▶ _What to work on_
Where an entry below contains an image, skip the image and reproduce the rest exactly.

▶ _Given records_

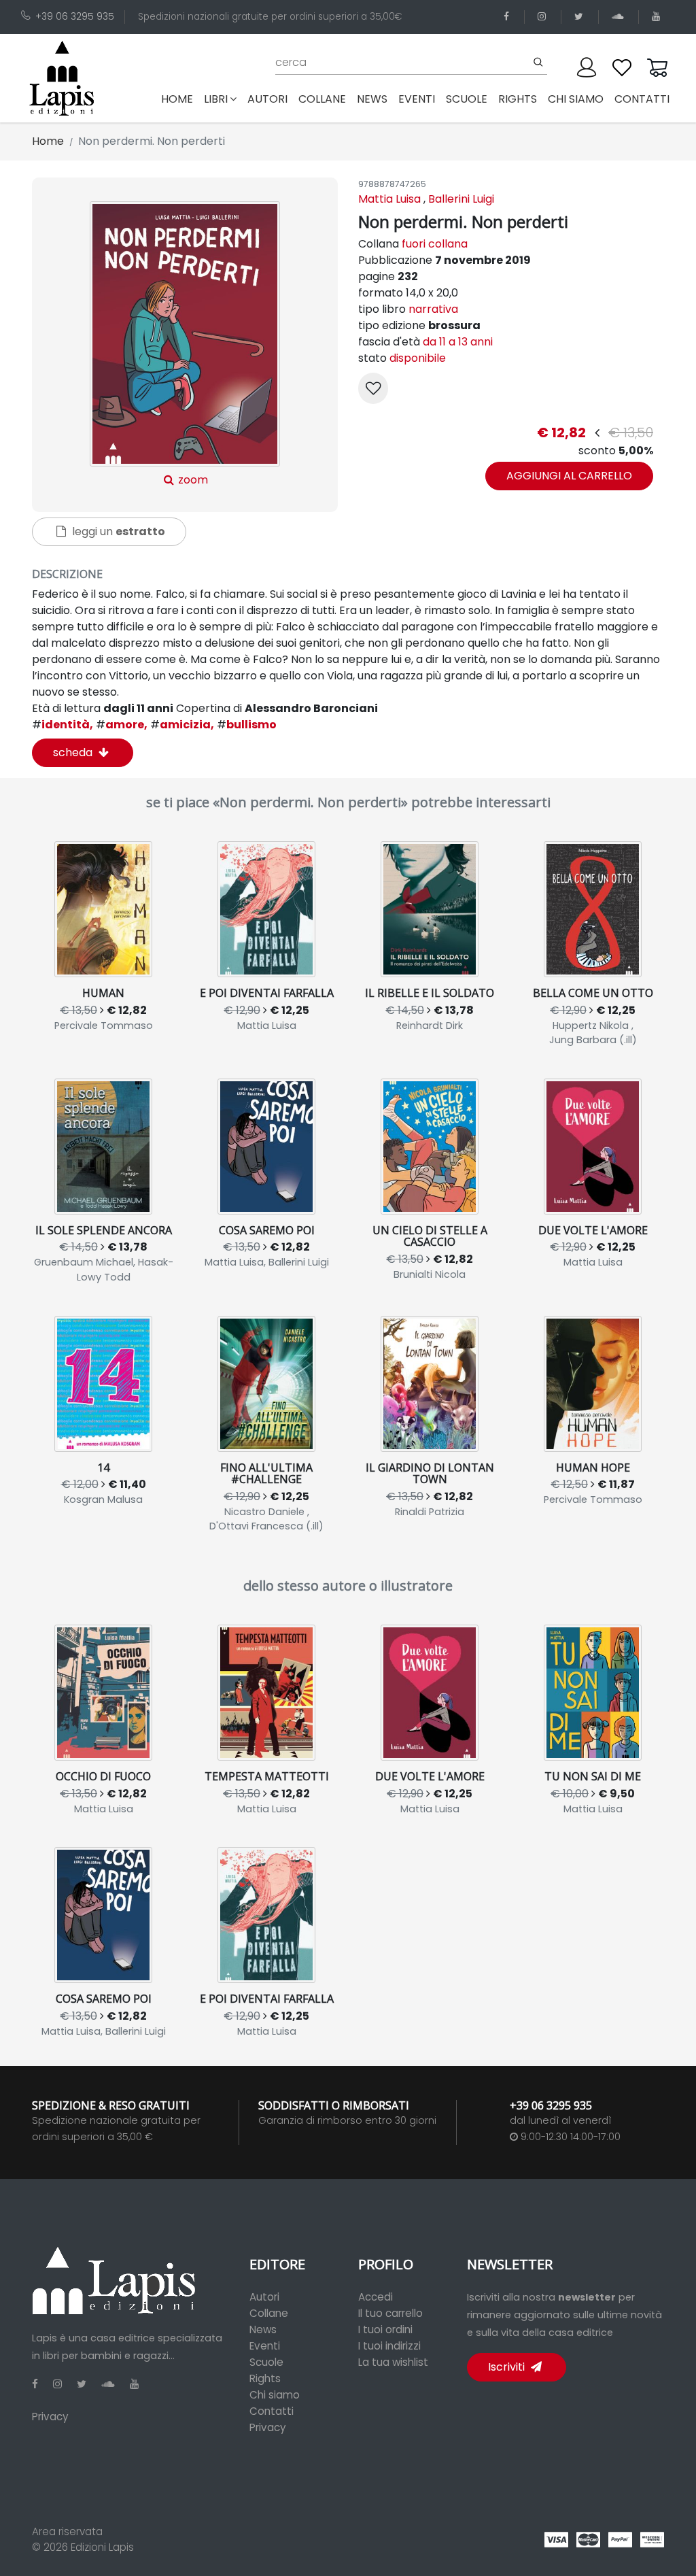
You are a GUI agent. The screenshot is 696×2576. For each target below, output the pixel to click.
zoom (191, 480)
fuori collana (435, 244)
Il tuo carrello (390, 2313)
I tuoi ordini (385, 2329)
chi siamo (576, 99)
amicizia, (182, 724)
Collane (268, 2313)
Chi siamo (274, 2395)
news (372, 99)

▶ _Response_
You are a GUI agent. The screenshot is 696×2576. For each target below, output the pixel to click.
zoom (191, 480)
fuori collana (435, 244)
Il tuo carrello (390, 2313)
I tuoi ordini (385, 2329)
chi siamo (576, 99)
amicizia, (182, 724)
Collane (268, 2313)
Chi siamo (274, 2395)
news (372, 99)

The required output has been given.